Archaeologists say the Cebu gold mask belonged to a person of status, either a chieftain or a head of tribe based on its burial style. The remains were found inside a large ceramic container with the gold mask and a gold dagger.
Ritual and function
Reasons for using gold death masks vary: to prevent evil spirits who are afraid of gold’s brightness from entering the dead body, to guide the newly departed into the ranks of their ancestors; or to protect them from “the profane eyes of the living.”

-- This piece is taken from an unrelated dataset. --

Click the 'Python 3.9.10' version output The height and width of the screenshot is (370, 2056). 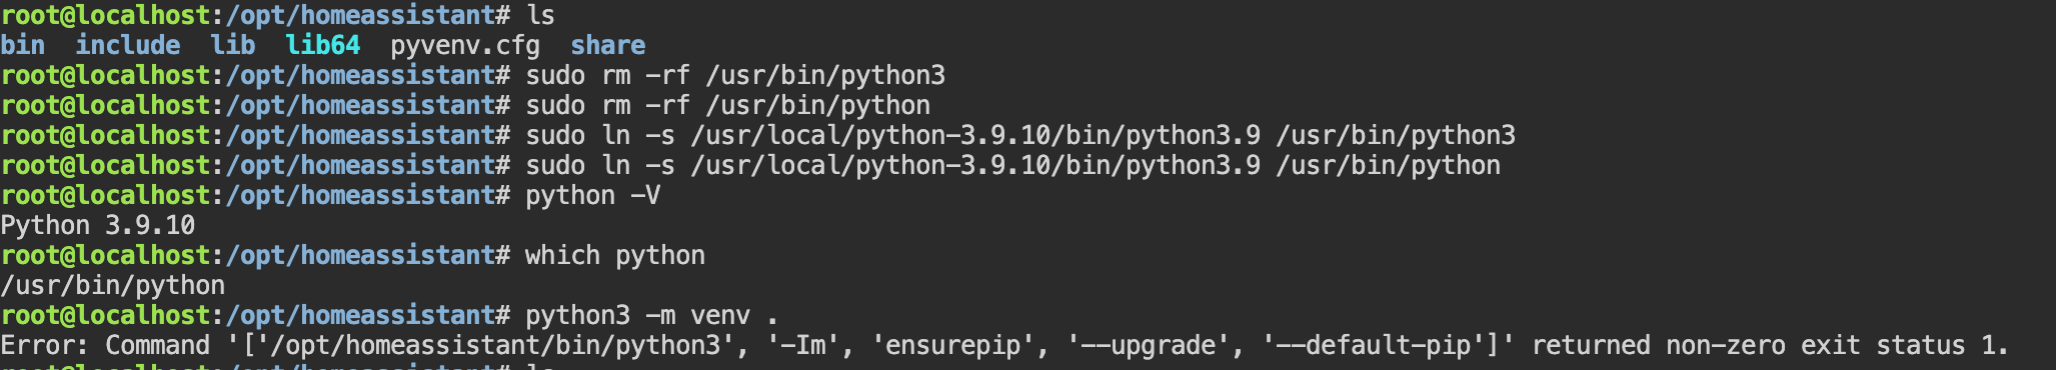point(98,226)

Gold death masks have been found in other parts of Southeast Asia, such as Indonesia, notably in Bali and Java, in Sarawak, Malaysia and South India. In Makassar, South Sulawesi, gold foil genital and vulva covers have also been found.
Early burial sites
Gold artefacts, mostly ornaments such as rings, chains, pendants, necklaces, and earrings had been recovered in archaeologically excavated burial sites in Central Visayas — Panay, Cebu, Samar, Leyte, Negros and Bohol. Aside from gold, the burial goods usually consisted of ceramics jars, stoneware, and earthenware from Vietnam, Thailand, and China. These burial assemblage also included iron, brass, and copper implements as well as shell ornaments and glass and stone beads, among the most common ornaments found in burial sites.
How did the early Visayans view dying and death? Long before the introduction of Islam and Christianity in the archipelago, the Visayans worshipped nature spirits embodied in celestial bodies and flowing waters, gods of particular localities called diwata, and the spirits of their own ancestors (umalagad). An offering of heirloom wealth or bahandi,in the form of gold and porcelain, in the grave is accompanied by a chant, “May this bahandi accompany our father.” Even in the afterlife, gold seemed to be a marker of wealth and status.
Burying the dead with utmost care is one of the main responsibilities of the living to ensure that the dead is sent satisfied to the next world.
The soul of a Visayan is said to go to a place called sayar where a deity rules. His primary duty is to announce to all the relatives the death of a person, writes the Jesuit priest Ignacio Alcina in his book, La Historia de las Islas y Indios de Visayas (1668). People believed that if they depart rich, they will be well received in the other world.
The historian W. H. Scott described that the Visayans adorned their chiefs and nobles with gold death masks and eye covers. He also noted that the departing dead was delivered to the land of the dead called Saad or Sulad, by boat. On the opposite shore, the soul (kalag) of the dead would be met by his dead relatives, who would only accept him if he was “well ornamented by gold jewelry.”